Eine Selbstverbesserung stellt eine bestimmte Veränderung des Selbst dar. Die Möglichkeiten der Selbstverbesserung zeigte Michel Foucault auf, der darin u.a. eine Weiterführung traditioneller Techniken im Wandel der Geschichte. Sein Interesse galt in seiner Arbeit der „Analyse der Wissenschaften als ´hochspezifischer Wahrheitsspiele´ auf der Grundlage spezieller Techniken, welche die Menschen gebrauchen, um sich selbst zu verstehen“41. Vier Techniken definierte er, die durch eine „bestimmte Art von Herrschaft verbunden ist“42. Sie stehen auf unterschiedliche Weise mit anderen heteronomen Machttechnologien in Wechselwirkung.
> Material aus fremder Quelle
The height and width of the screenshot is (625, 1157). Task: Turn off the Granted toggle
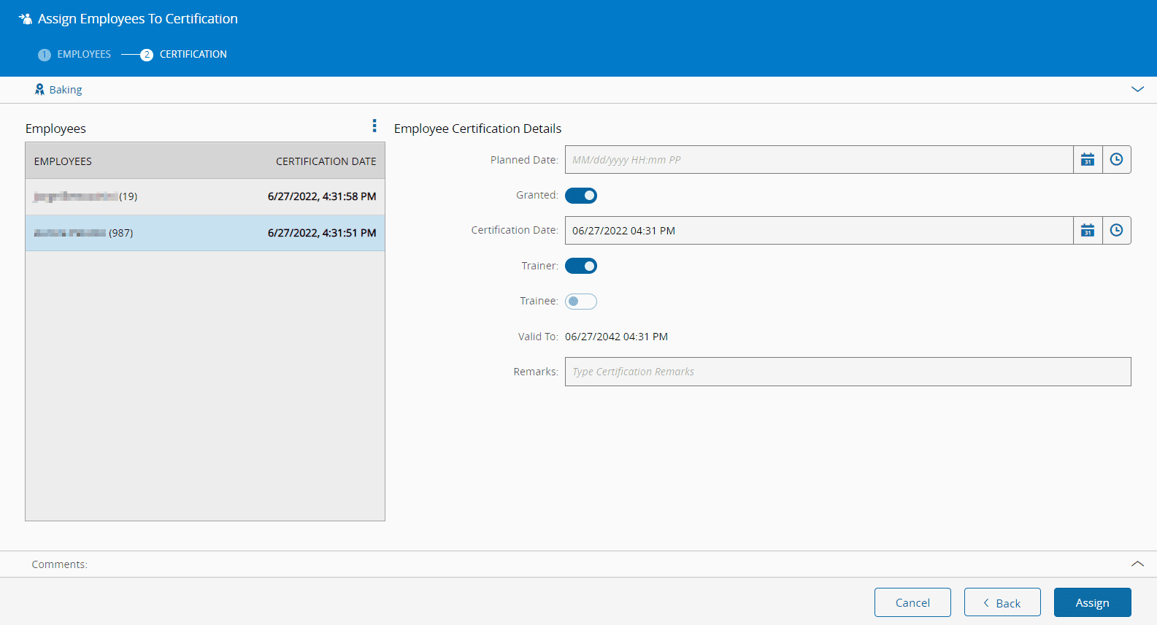(x=581, y=196)
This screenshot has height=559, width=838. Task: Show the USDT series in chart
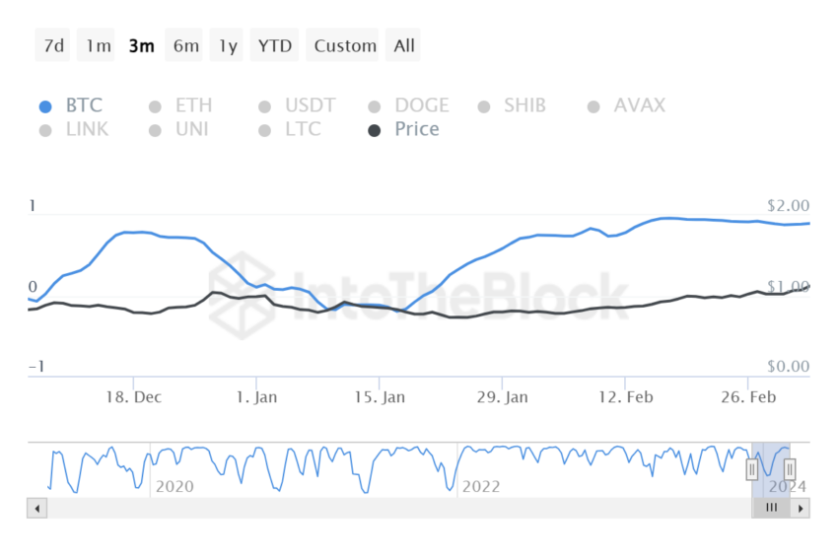pyautogui.click(x=297, y=105)
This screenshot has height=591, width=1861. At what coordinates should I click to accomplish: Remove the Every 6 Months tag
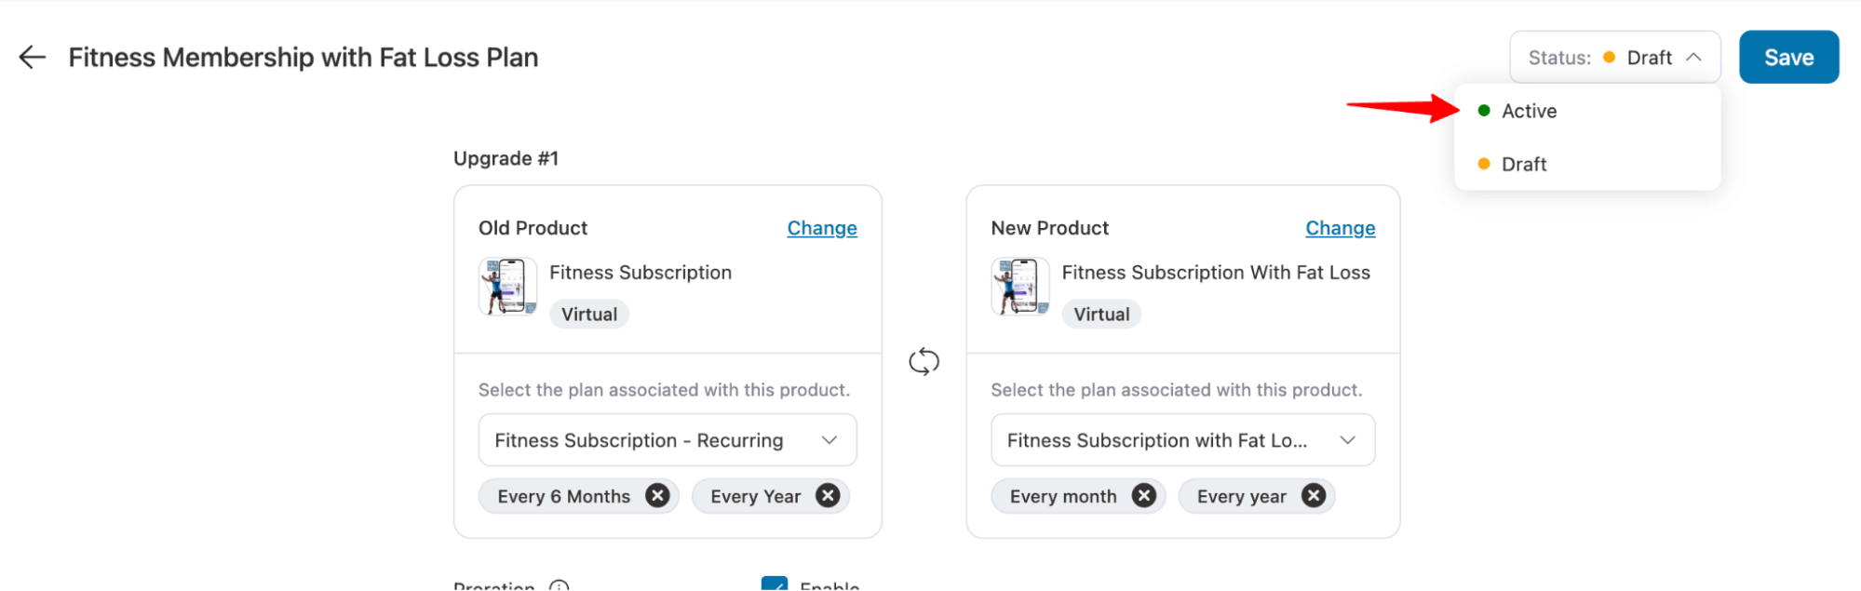click(658, 495)
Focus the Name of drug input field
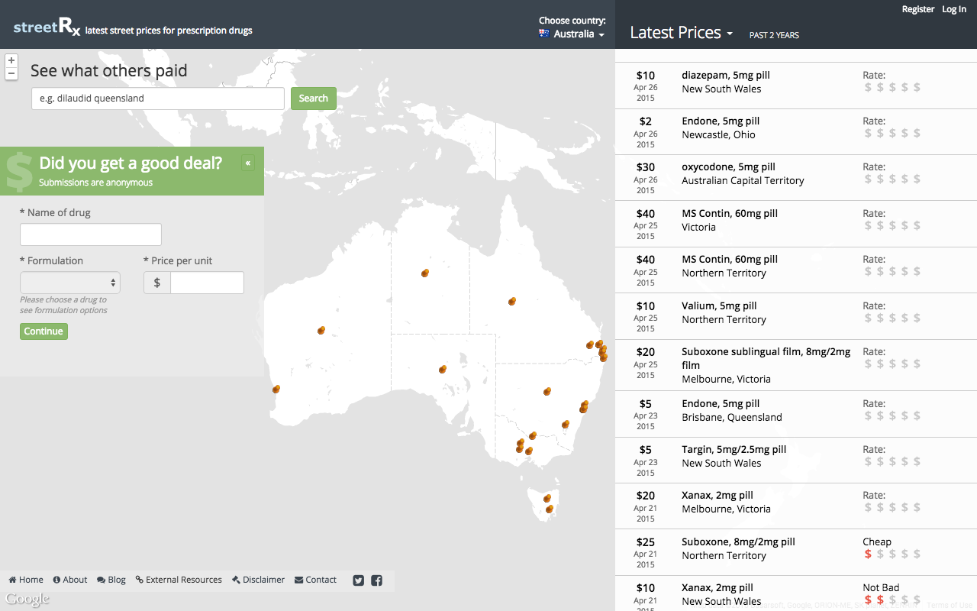The image size is (977, 611). 91,234
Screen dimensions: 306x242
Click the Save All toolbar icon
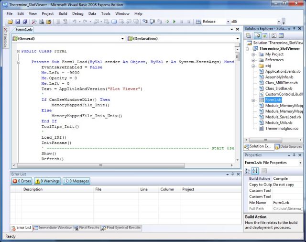click(x=25, y=22)
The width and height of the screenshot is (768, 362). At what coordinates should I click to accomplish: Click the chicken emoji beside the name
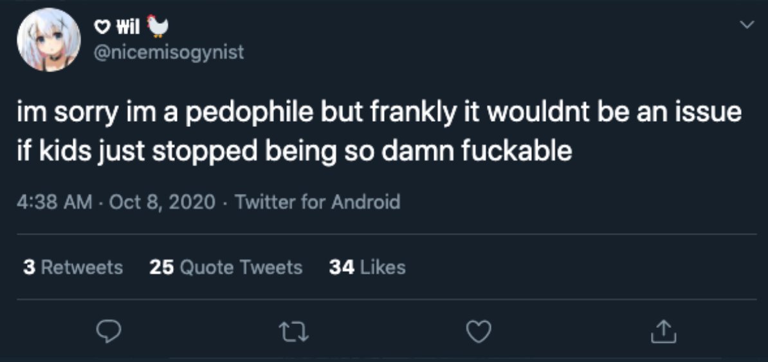coord(158,26)
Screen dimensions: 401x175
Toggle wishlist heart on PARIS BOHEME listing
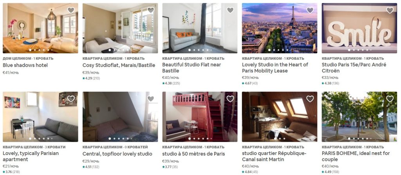point(390,99)
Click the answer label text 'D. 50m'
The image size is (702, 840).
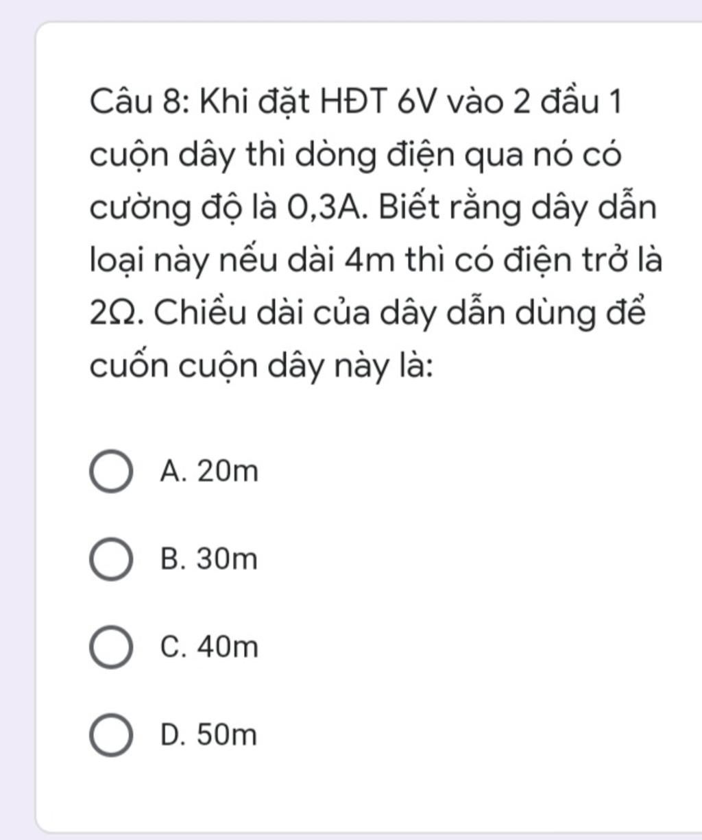[209, 735]
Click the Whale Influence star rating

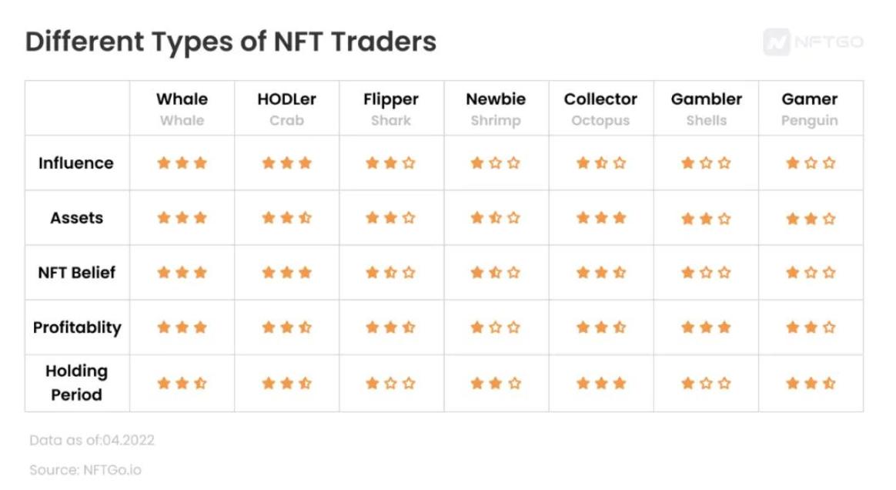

Sie sind ein Indikator dafür, inwiefern der Mensch sich als Subjekt dieser Konstellation versteht und sich ihnen unterwirft oder sie benützt, um dem Offensein seines Existierens zu entsprechen.43
1. Technologie der produktion
Ermöglicht es, Dinge die produziert wurden, zu manipulieren und zu verändern,
2. Technologien von Zeichensystemen
Gestatten den Umgang mit Zeichen, Bedeutungen, Symbolen oder Sinn, z.B. Kommunikation
3. Technologien der Macht
prägt das Verhalten von Individuen, im Hinblick auf Herrschaft
4. Technologien des Selbst
„Ermöglichen dem Einzelnen, aus eigener Kraft oder mit Hilfe anderer eine Reihe von Operationen an seinem Körper oder seiner Seele, seinem Denken, seinem Verhalten und seiner Existenzweise vorzunehmen, mit dem Ziel, sich so zu verändern, dass er einen gewissen Zustand des Glücks, der Reinheit, der Weisheit, der Vollkommenheit oder der Unsterblichkeit erlangt.“44
Foucault zeichnet bewusst einen geschichtlichen Überblick der griechisch - römischen philosophie - wie das Individuum in den unterschiedlichen Jahrhunderten auf sich selbst einwirkte. Grundlegend dabei war das griechische „auf sich selbst achten“, das einerseits als Lebenskunst galt und andererseits für das soziale Verhalten bestimmend war (im speziellen Fall des griechisch - römischen Beispiels bedeutet es, dass man auf seine Seele ´Sorgfalt´ verwenden soll). Festzuhalten ist, dass dies nicht eine rein egoistische Lebenshaltung darstellte. Im Zusammenhang mit der delphischen Maxime „Erkenne dich selbst“ ist der größere Zusammenhang zu Tage getreten, der sich auch mit heute gängigen Moralvorstellungen vereinen lässt - der erste Weg zur (Ver-) Besserung ist die Selbsterkenntnis. Um sich dieser damaligen Selbsterkenntnis zu nähern, gab es verschiedene Möglichkeiten. Die Schrift bot vielfältige Zugänge in verschiedensten Formen, wobei ein Tagebuch noch die einfachste und auch intimste Form davon war. Beim Wiederlesen des Geschriebenen komme es dabei zu Selbsterkenntnisprozessen - als „die Enthüllung des Selbst“45, das die Stoiker als Selbsttechnik bereits anwandten. Foucault nennt zwei weitere stoische Selbsttechniken - die Selbstprüfung und Gewissenforschung sowie die ´askesis´. Anders als das Christentum, das Askese sofort mit Verzicht in Verbindung setzt, bedeutete es in der stoischen Tradition „zunehmende Beachtung des Selbst und eine Selbstbeherrschung, die nicht durch Verzicht auf Realität erlangt wird, sondern durch Erwerb und Aufnahme von Wahrheit“46- bezeichnend hierfür ist der Zustand, sich ein Ereignis vorzustellen und den Ablauf gedanklich nachzuzeichnen - als eine Übung des Geistes. Das Gegenteil davon, eine Übung in der Realität entspricht eher unseren christlichen Vorstellungen: die Enthaltsamkeit, die man zu einer Selbstprüfung zählen darf.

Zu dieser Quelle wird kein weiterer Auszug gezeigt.